Good job AWS engineering!
Is there a case number where we can reach out to AWS regarding this recommendation?
We use Aurora MySQL but I would like to be able to point to that and ask if it applies to us.
And then I also encountered errors just like op in my app layer about trying to execute a write query via read-only transaction.

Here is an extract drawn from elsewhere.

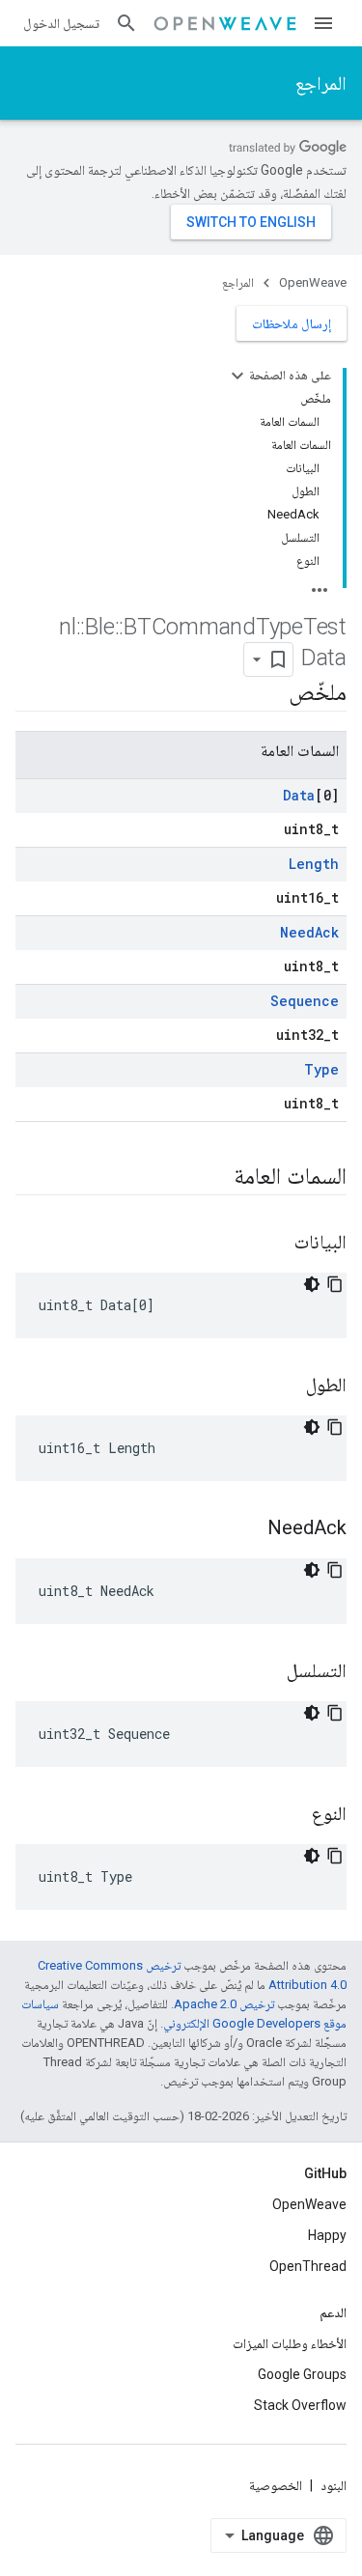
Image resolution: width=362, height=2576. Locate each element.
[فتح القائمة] (323, 23)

The workaround so far is to invalidate connection on error. When app reconnects the cluster write endpoint correctly leads to current primary.
I find this approach very compelling. MSSQL has a similar thing with their hyperscale offering. It's probably the only service in Azure that I would actually use.
1. I need to grab some rows from a table
2. Eventual consistency is good enough
And that's a lot of workloads.
More broadly a distributed system problem
A lot of people seem to have the misconception that "Aurora" is its own unique database system, with different front-ends "pretending" to be Postgres or MySQL, but that isn't the case at all.